For the Kichwa nation, for instance, “sumak kawsay” represents “ the state of welfare of all the vital community, the splendor of life, the supreme” (Macas 2011:23). For the Aymara people, “suma qamaña” is living in harmony with the cycles of Mother Earth, the cosmos, life, and history, and living in balance with every living form” (Huanacuni 2010: 21). In the Ecuadorian Constitution, in the other hand, “good living” is understood as the “harmonic coexistence of human beings and Nature” (Prologue to the Ecuadorian Constitution).

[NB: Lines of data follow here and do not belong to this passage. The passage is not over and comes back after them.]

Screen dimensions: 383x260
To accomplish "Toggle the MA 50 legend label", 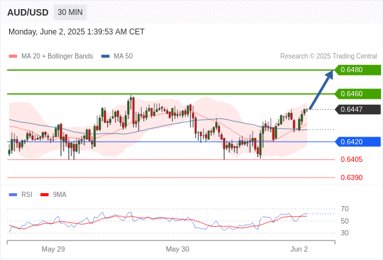I will click(x=123, y=57).
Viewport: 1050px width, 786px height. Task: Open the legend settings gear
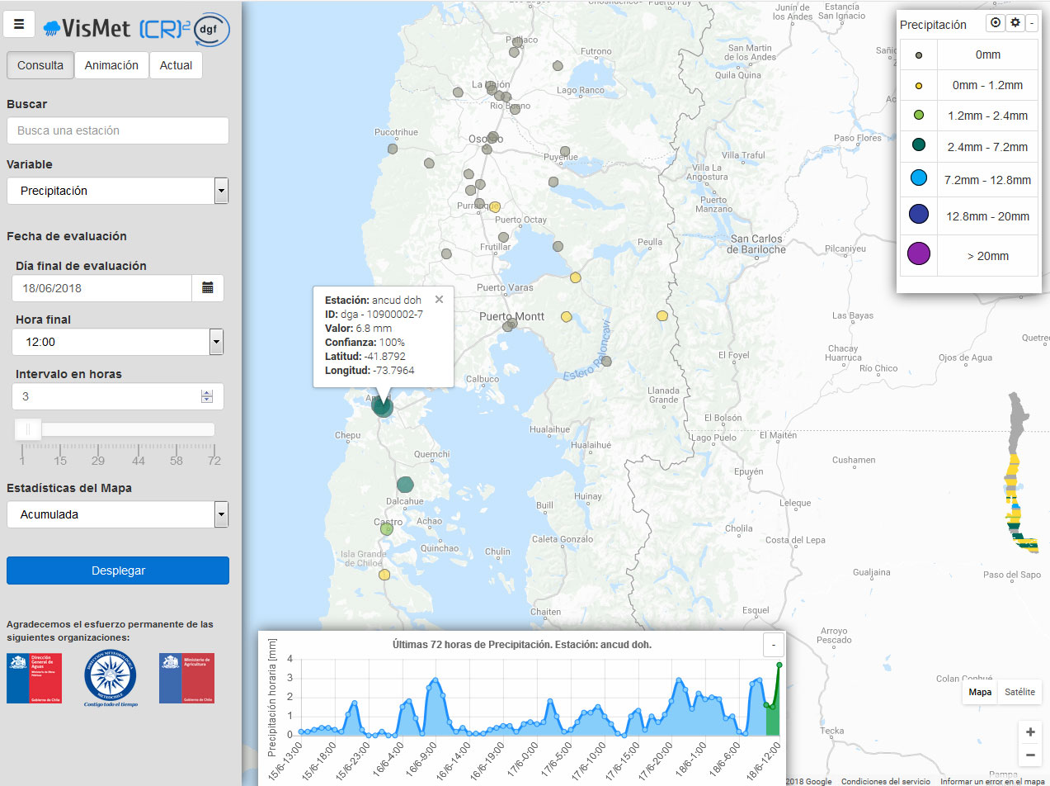click(1015, 23)
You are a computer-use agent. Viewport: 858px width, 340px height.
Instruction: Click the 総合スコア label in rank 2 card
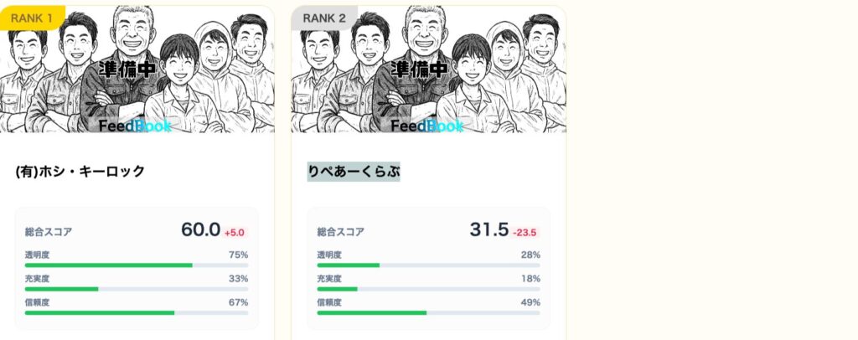340,232
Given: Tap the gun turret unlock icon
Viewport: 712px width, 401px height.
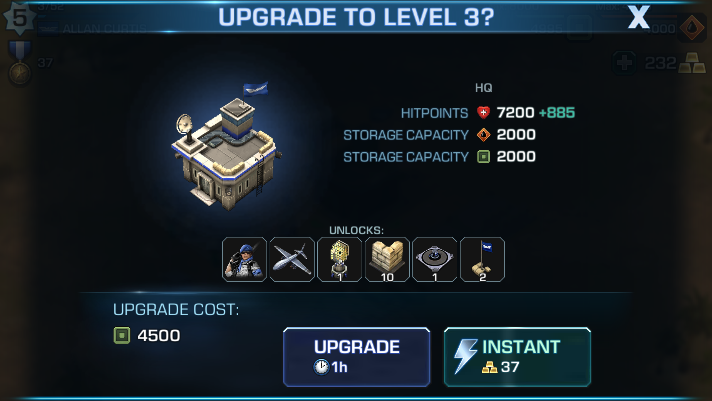Looking at the screenshot, I should [435, 259].
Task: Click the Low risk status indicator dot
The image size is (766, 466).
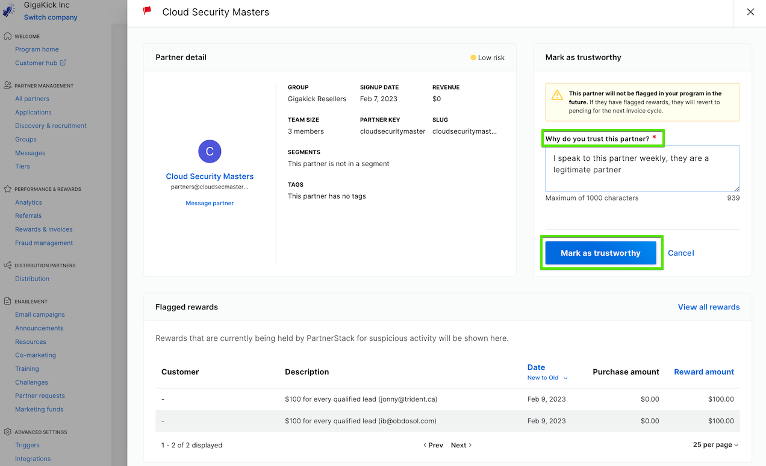Action: click(473, 57)
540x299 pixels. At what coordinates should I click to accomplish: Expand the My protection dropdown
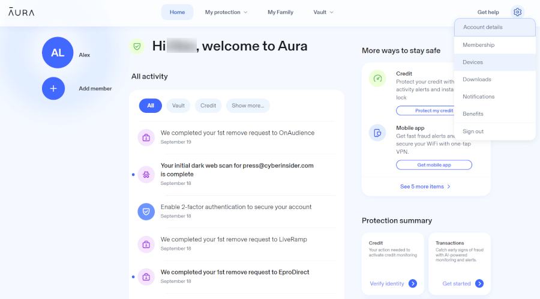226,12
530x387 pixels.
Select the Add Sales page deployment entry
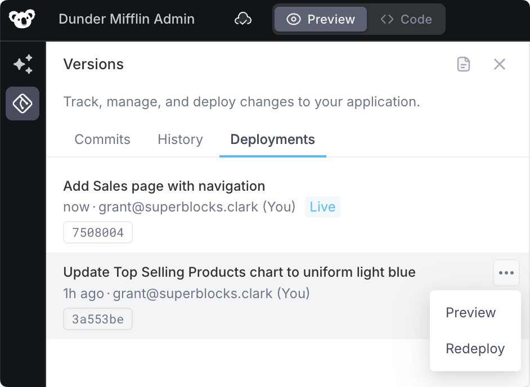[164, 186]
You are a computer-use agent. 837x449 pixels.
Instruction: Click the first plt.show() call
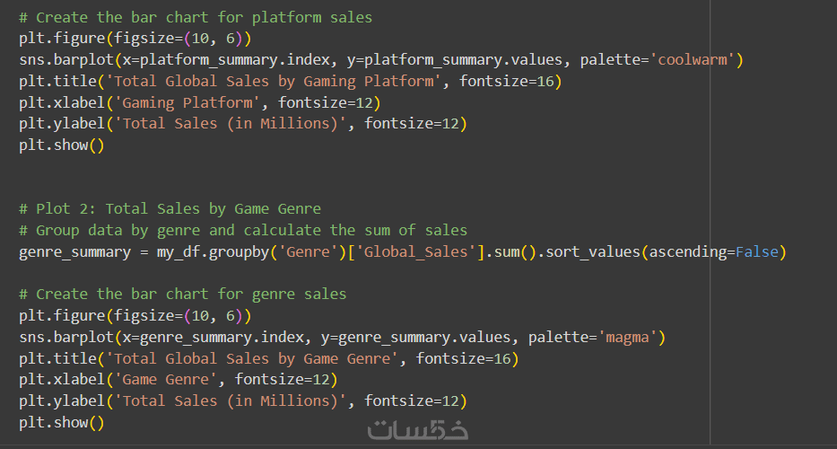point(61,145)
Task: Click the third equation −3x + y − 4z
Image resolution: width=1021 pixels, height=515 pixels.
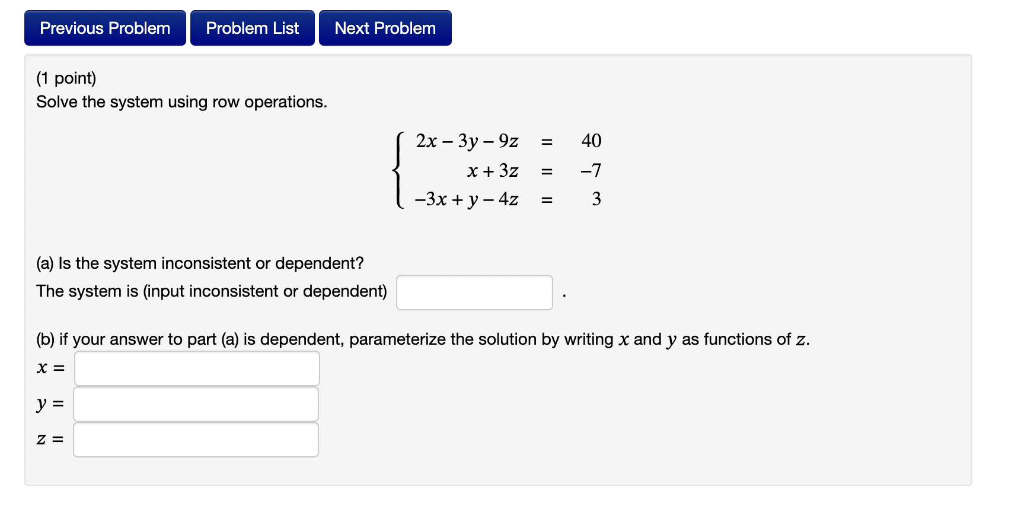Action: tap(467, 199)
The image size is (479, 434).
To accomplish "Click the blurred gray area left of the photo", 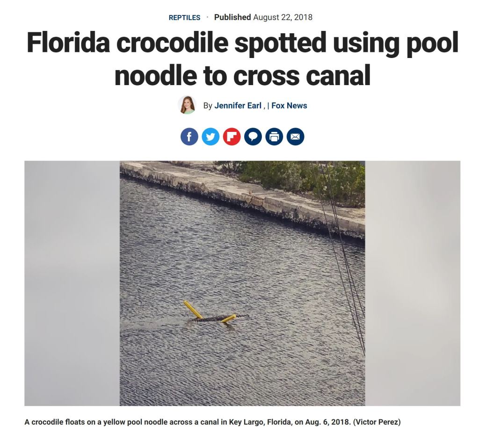I will point(72,283).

The term has gone through formulation and reformulation processes before and after its constitutional approval in Ecuador (2008) and Bolivia (2009), in which “sumak kawsay” , amongst other traditions, was used for the construction of political, economic, cultural, gender, and other proposals. Works on “genealogy” (Cortez 2010; Cortez / Wagner 2010) of “good living and “sumak kawsay” show that they are collective contributions amid which indigenous organizations proposals, such as CONAIE in Ecuador, and MAS in Bolivia, stand out.

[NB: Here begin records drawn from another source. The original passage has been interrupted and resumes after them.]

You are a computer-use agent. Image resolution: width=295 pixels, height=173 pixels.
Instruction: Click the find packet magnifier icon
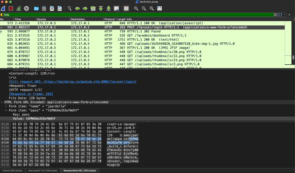pyautogui.click(x=69, y=8)
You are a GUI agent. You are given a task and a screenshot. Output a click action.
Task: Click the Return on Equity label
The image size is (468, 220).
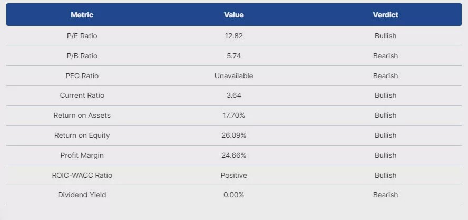coord(82,135)
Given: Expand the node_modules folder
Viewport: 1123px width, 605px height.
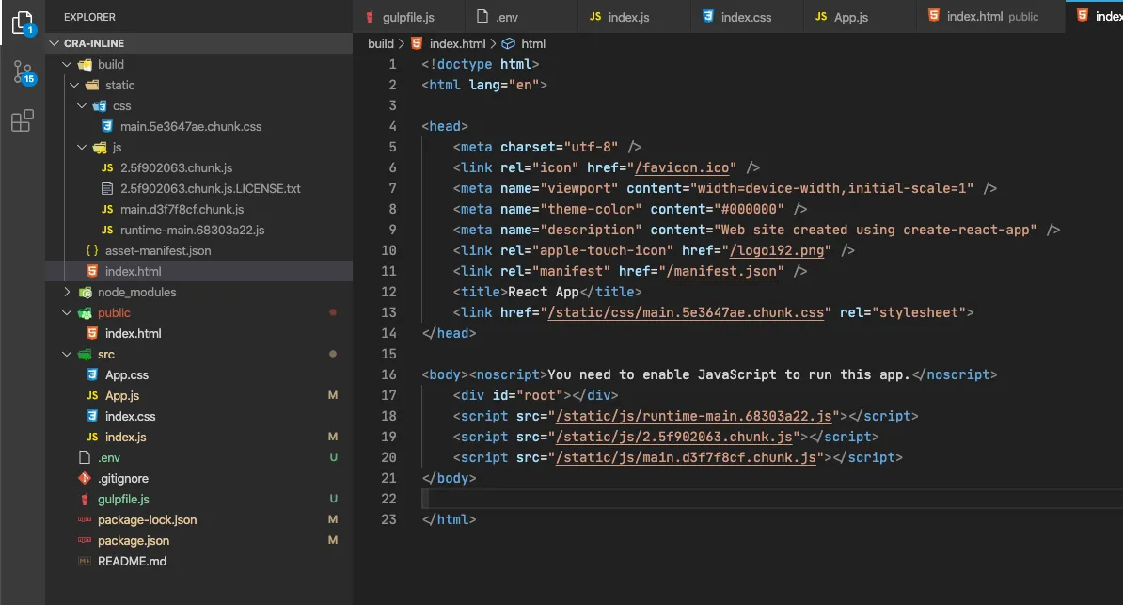Looking at the screenshot, I should point(66,292).
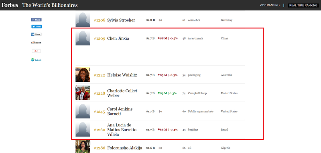The height and width of the screenshot is (153, 321).
Task: Click the Google +1 icon
Action: click(x=36, y=51)
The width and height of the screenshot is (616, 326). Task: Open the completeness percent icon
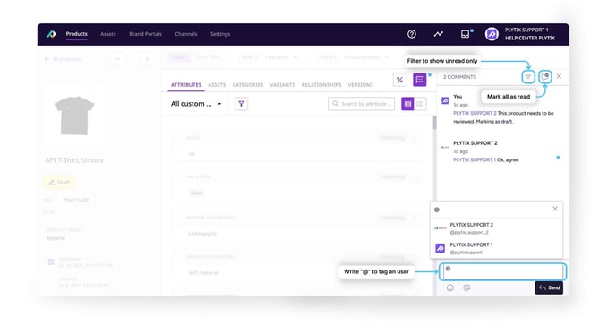(x=399, y=80)

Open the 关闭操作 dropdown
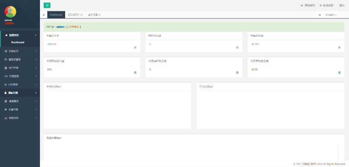pos(331,15)
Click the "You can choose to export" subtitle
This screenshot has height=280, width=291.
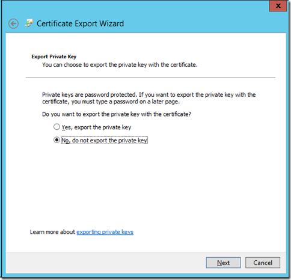(120, 65)
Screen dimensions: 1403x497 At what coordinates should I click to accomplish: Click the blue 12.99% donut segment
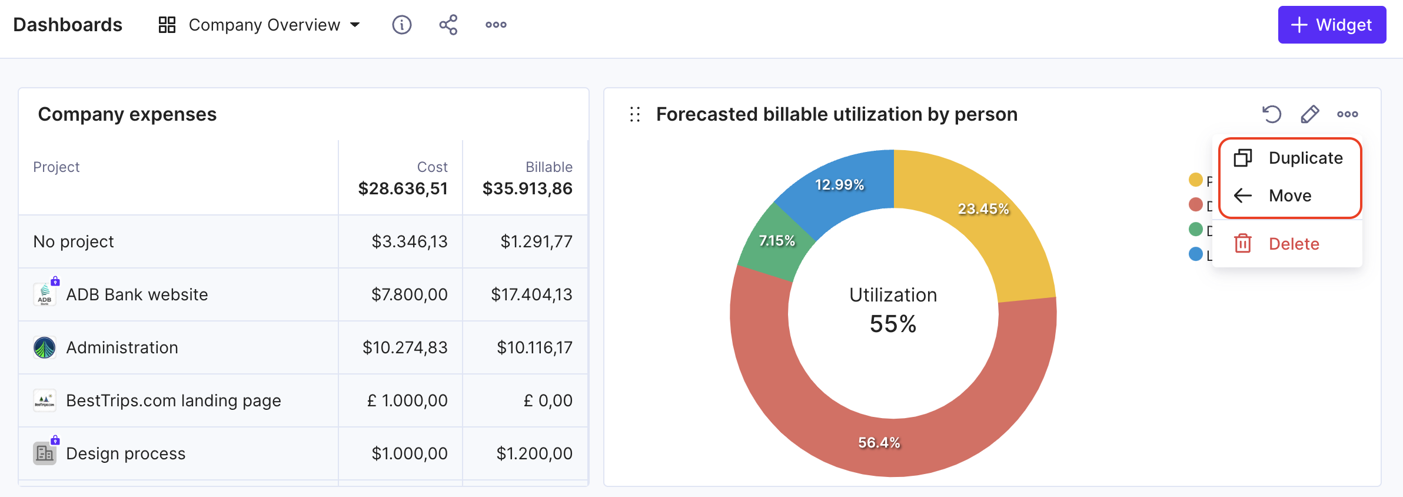(839, 185)
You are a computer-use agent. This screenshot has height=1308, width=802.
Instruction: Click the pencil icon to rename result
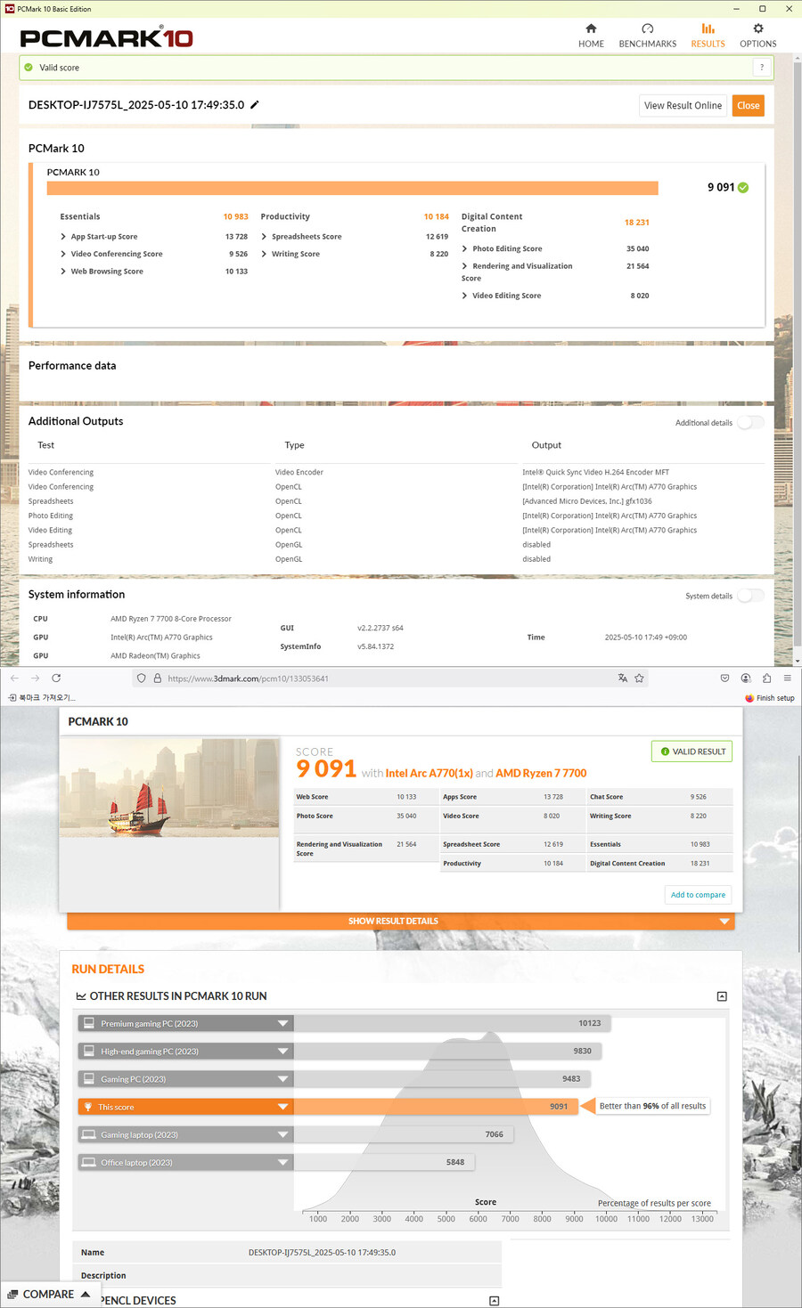pyautogui.click(x=255, y=105)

There are various approaches to “good living” today: as an alternative paradigm of “development” (Acosta 2009); as an ancestral legacy of indigenous traditions (Macas 2010, Oviedo 2011); in political – philosophical debates as an inspiration for socialist projects (Santos 2010, Ramírez 2011b), and in intercultural proposals (Walsh 2010) within the framework of profound State and Nation reforms; there are also works on legal and rights debates in the context of its “constitutional” insertion (Gudynas 2009, Ávila 2008), amongst others. As a holistic vision of the world, “good living” / “sumak kawsay” conceives Nature (Pacha) as a vital whole in which all beings are considered in relational terms. Different from historically dominant Western traditions –Platonism, Judaism, and Modernity - human beings are not represented from an “anthropocentric” or “transcendent” vision (Estermann 1998), but as a weave of relations where belongingness to a cosmic whole -pacha mama- determines social relations in their economic, political, cultural, and religious complexity.

About the historical emergence of “good living” / “sumak kawsay”, and its role in life and political debate in the region, it can be affirmed that: a) it appears at the quest for alternatives to a global crisis of life and political paradigms inspired in the capitalist West; b) it is a plural “social construction” carried out by diverse actors at a point of important social and political reforms; c) its ethical/ ecological perspective expresses individual and collective proposals in critical and creative terms, within the framework of the reconfiguration of power.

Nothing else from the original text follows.